Copy the items word for word, starting at the line that contains "You are a computer-use agent. The" and going through the end of the items. Leave the pictures out of your copy.

— start —

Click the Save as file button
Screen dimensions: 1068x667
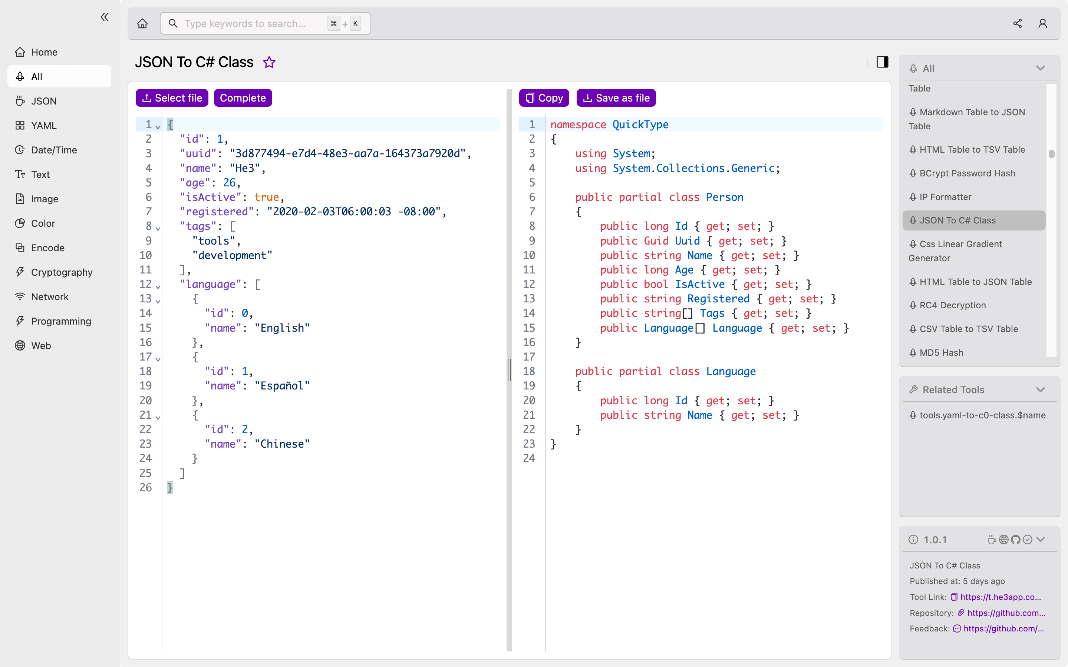coord(616,97)
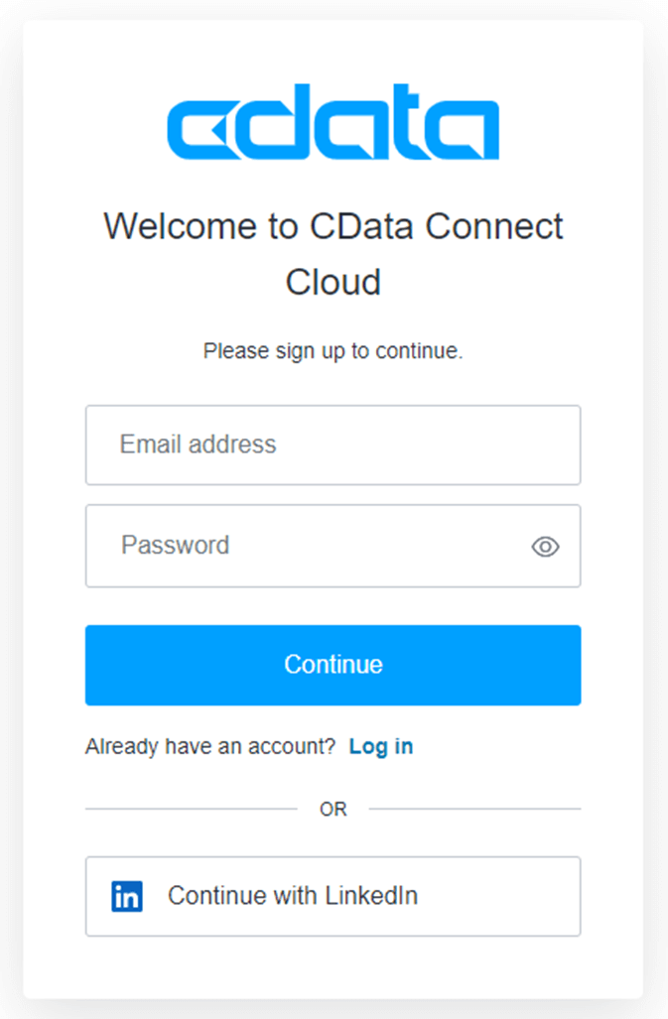
Task: Click the CData logo
Action: click(333, 129)
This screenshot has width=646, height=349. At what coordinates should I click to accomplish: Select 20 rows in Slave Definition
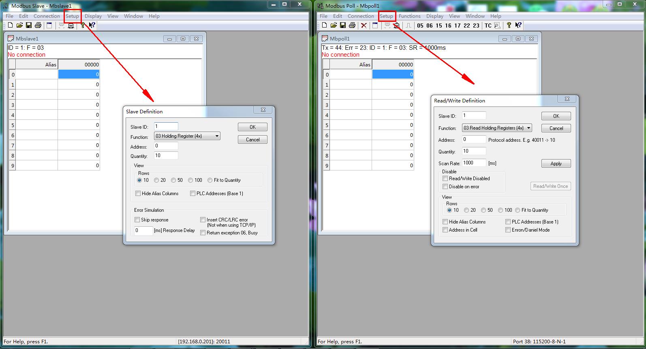[156, 180]

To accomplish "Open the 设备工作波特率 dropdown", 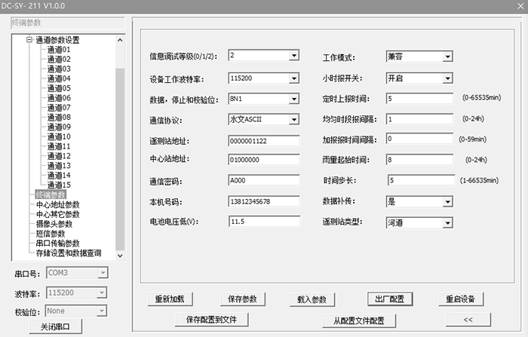I will [x=293, y=78].
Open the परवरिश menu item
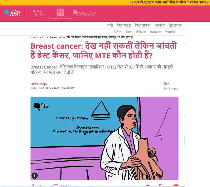The width and height of the screenshot is (210, 187). tap(160, 25)
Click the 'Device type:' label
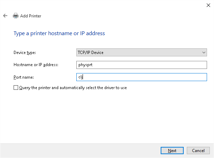 (x=25, y=53)
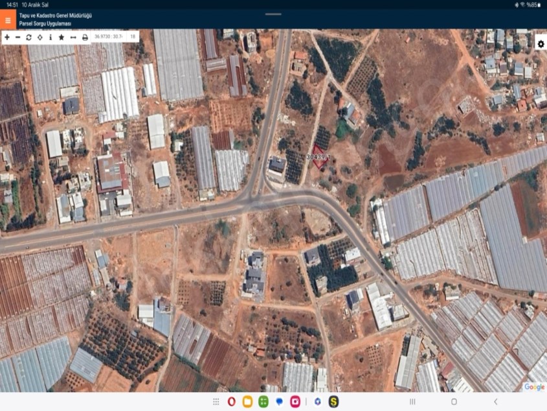Activate the locate/crosshair tool
Screen dimensions: 547x411
pos(40,37)
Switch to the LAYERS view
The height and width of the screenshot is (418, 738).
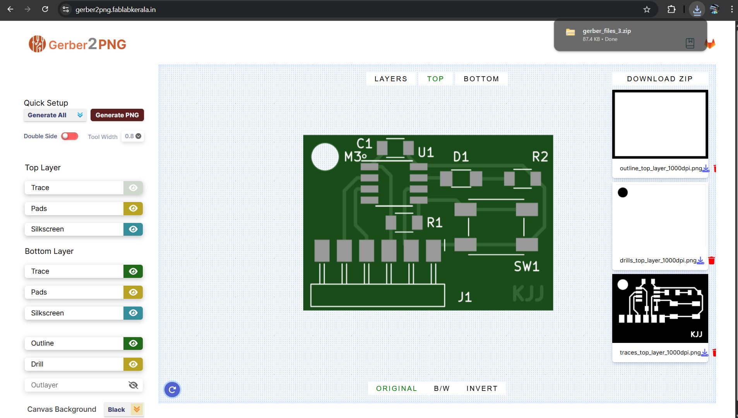(x=390, y=79)
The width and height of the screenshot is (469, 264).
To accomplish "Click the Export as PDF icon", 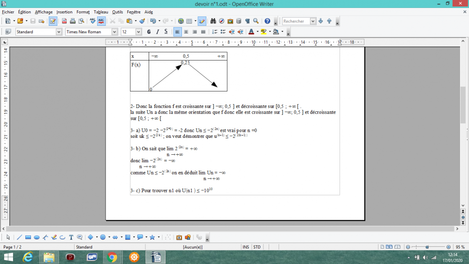I will (64, 21).
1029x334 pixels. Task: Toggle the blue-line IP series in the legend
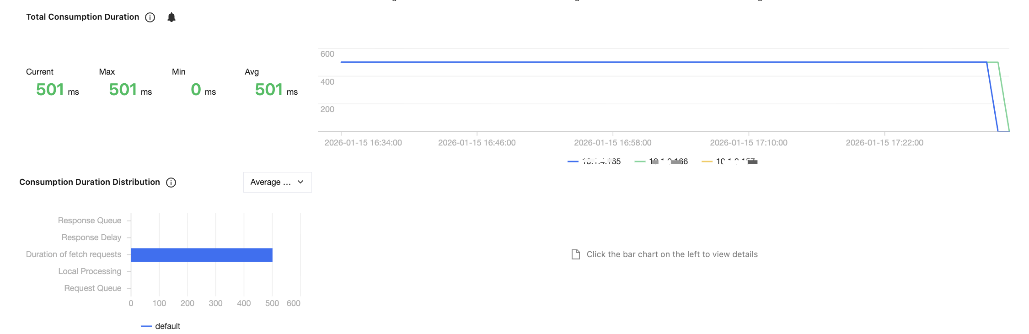point(594,162)
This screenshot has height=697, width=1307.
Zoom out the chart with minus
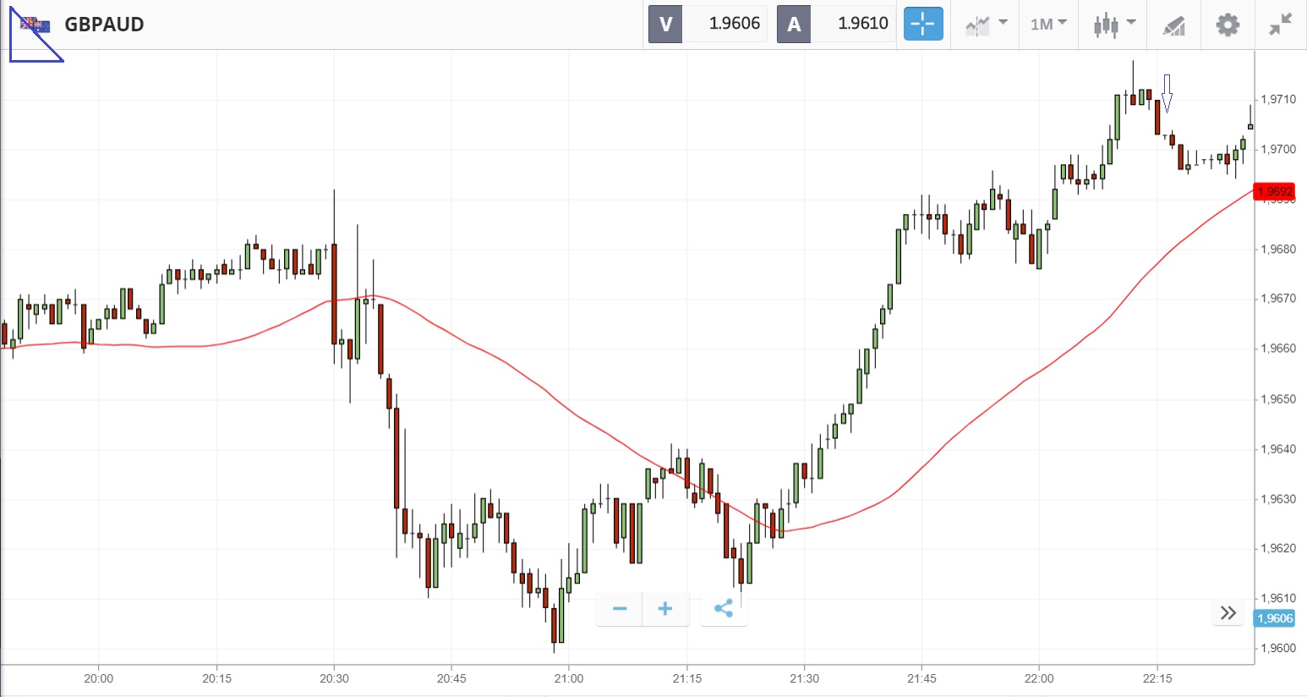(x=620, y=609)
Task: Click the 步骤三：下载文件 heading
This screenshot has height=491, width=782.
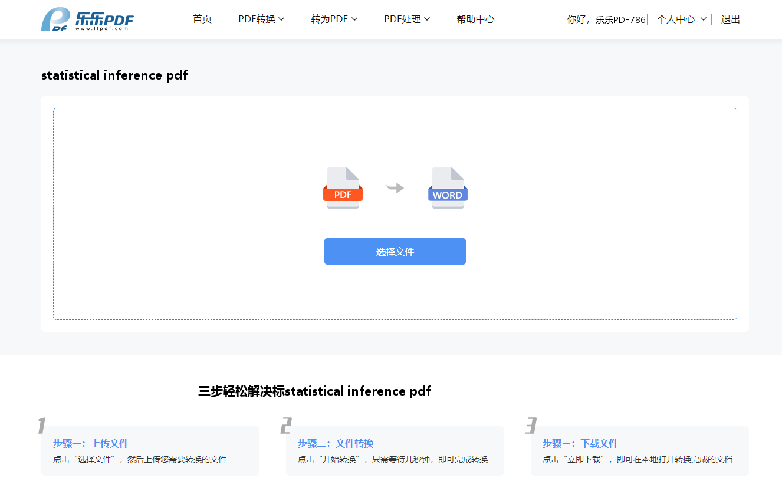Action: coord(580,443)

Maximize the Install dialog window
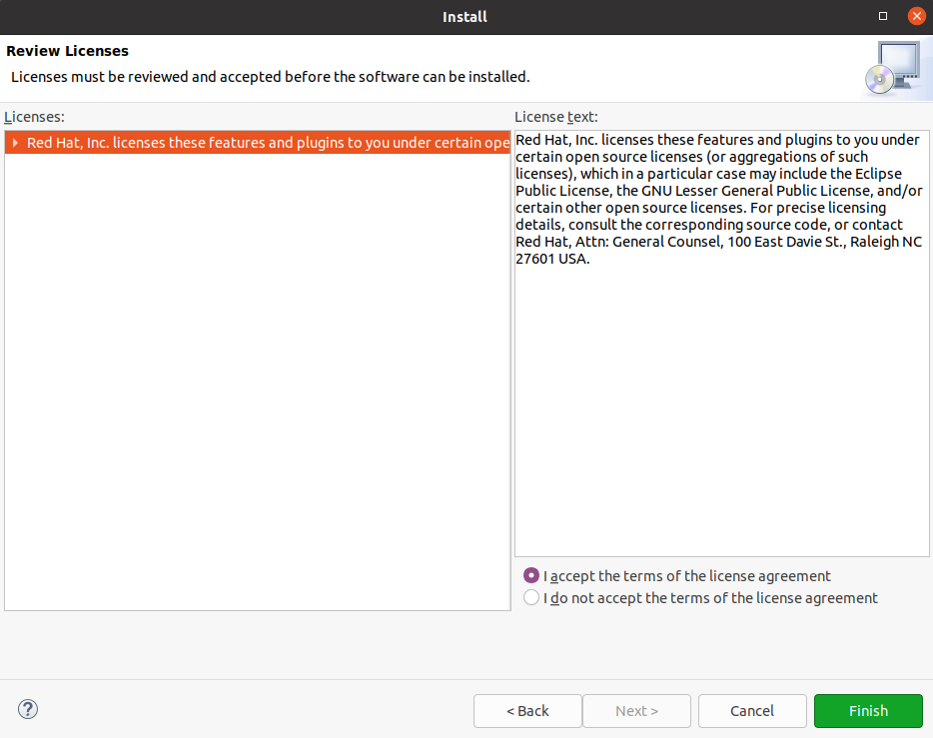click(883, 16)
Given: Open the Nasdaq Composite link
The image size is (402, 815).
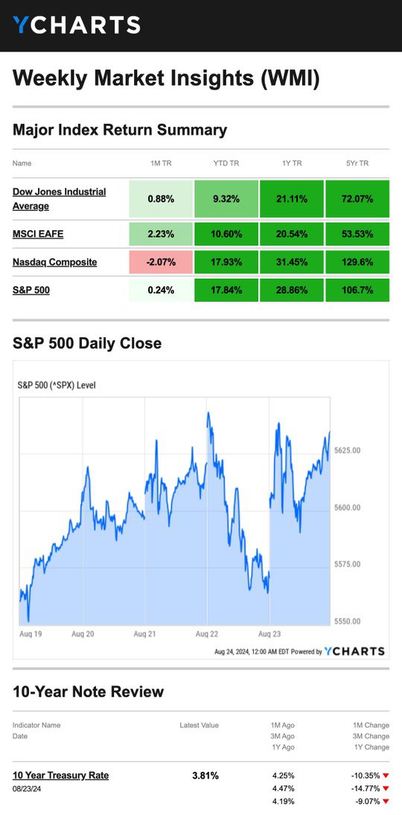Looking at the screenshot, I should [x=54, y=262].
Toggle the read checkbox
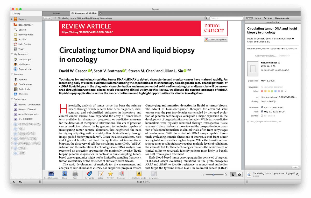 (262, 111)

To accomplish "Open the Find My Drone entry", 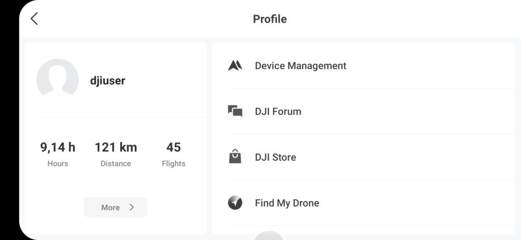I will (x=287, y=203).
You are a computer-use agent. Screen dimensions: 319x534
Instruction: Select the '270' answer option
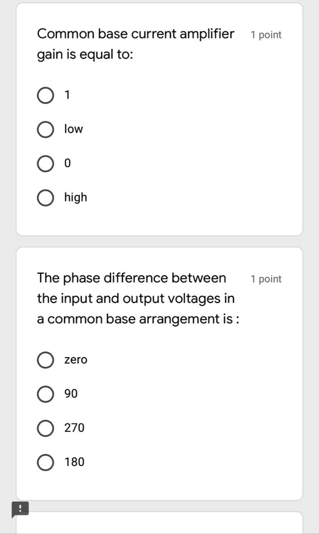click(x=45, y=428)
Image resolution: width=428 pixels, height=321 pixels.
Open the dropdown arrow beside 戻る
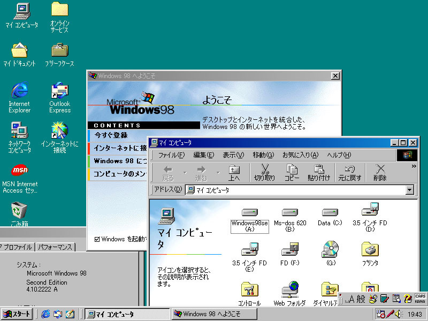tap(185, 172)
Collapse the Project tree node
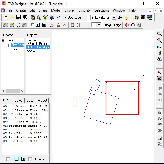This screenshot has width=164, height=164. pos(3,40)
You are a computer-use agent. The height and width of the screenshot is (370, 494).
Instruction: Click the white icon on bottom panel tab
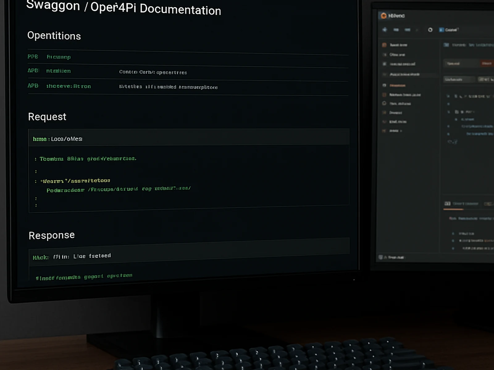pos(447,204)
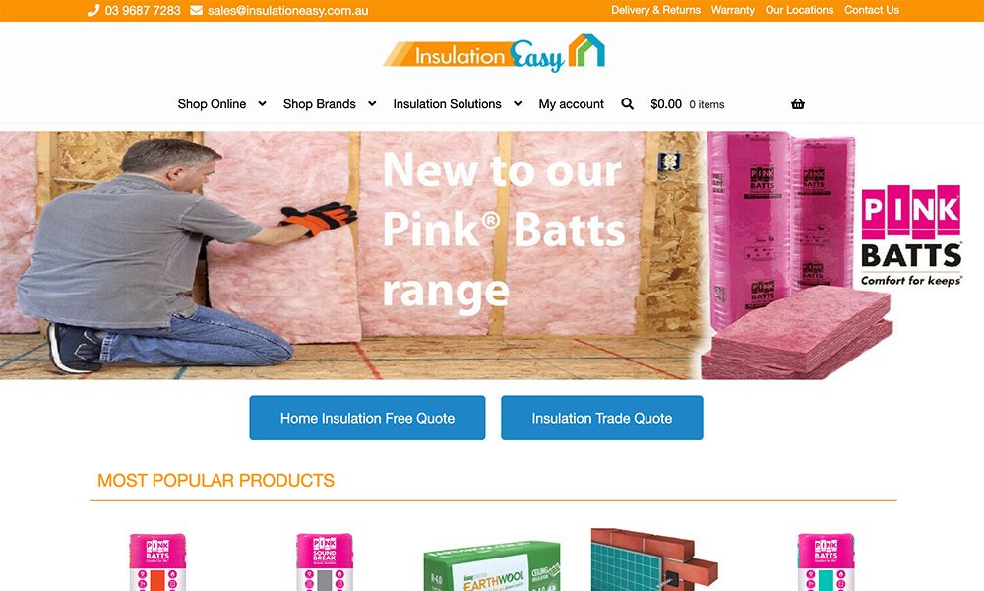Expand the Shop Brands dropdown chevron
Viewport: 984px width, 591px height.
coord(372,104)
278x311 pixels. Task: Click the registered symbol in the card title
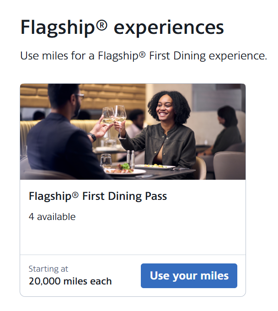click(75, 195)
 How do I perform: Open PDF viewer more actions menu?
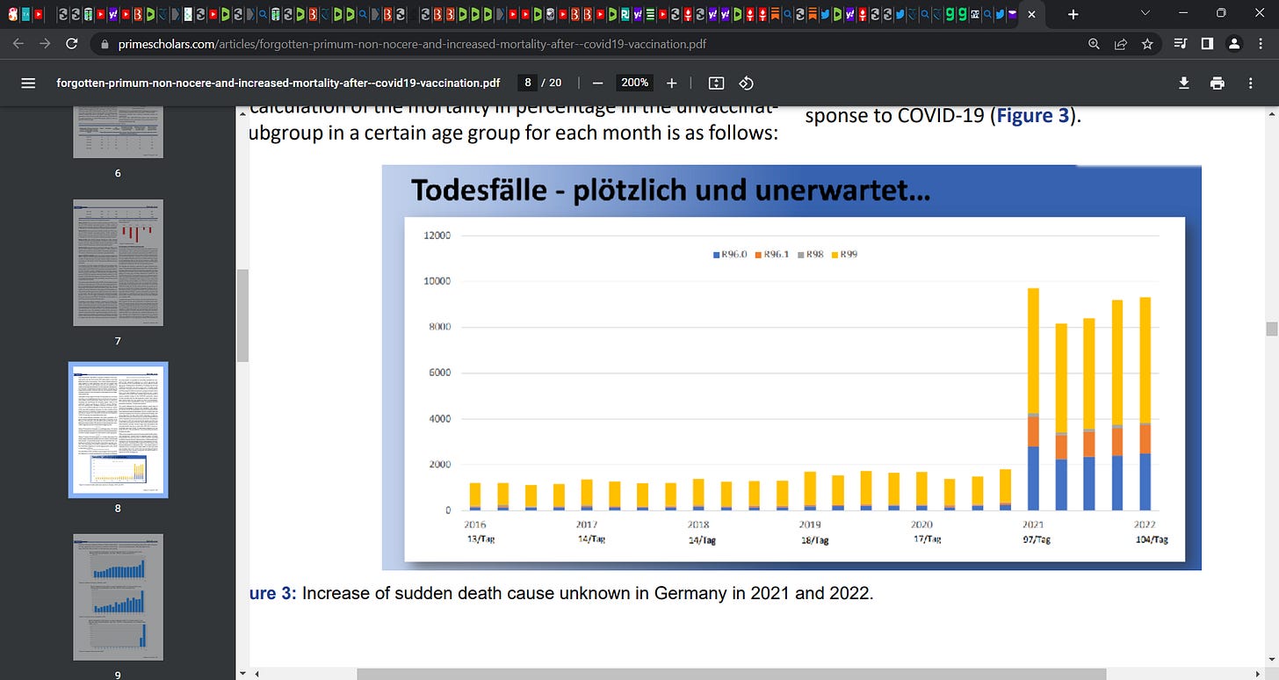[x=1251, y=83]
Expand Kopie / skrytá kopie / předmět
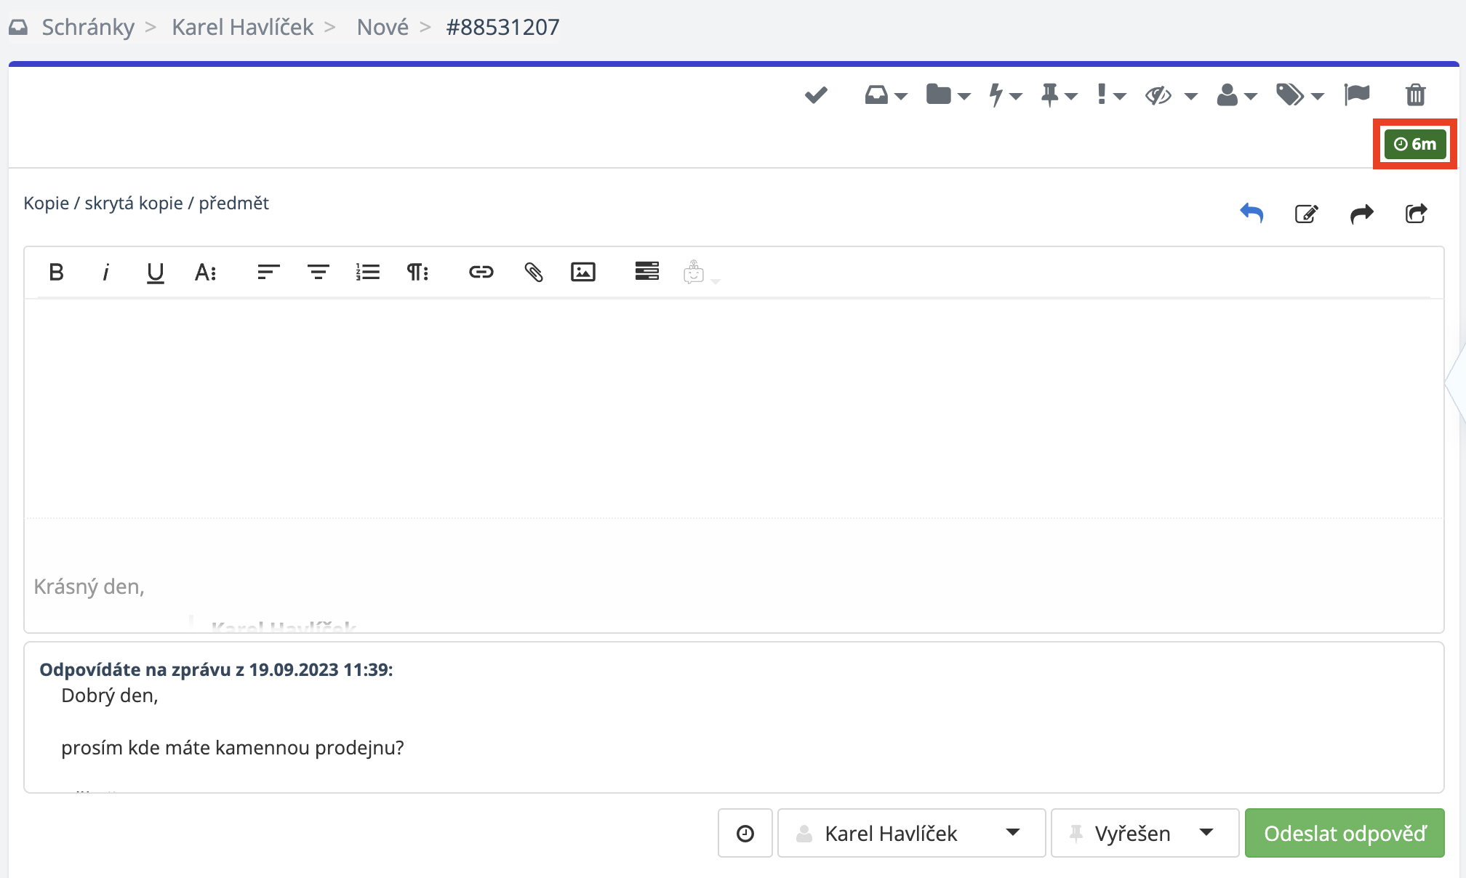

— end —

THE ANSWER =>
You are a computer-use agent. The height and width of the screenshot is (370, 494).
Instruction: Click the white icon on bottom panel tab
pos(447,204)
Expand the Shop Brands dropdown chevron
Viewport: 984px width, 591px height.
coord(372,104)
278x311 pixels. Task: Click the registered symbol in the card title
click(75, 195)
 How do I perform: Open PDF viewer more actions menu?
[x=1251, y=83]
Expand Kopie / skrytá kopie / předmět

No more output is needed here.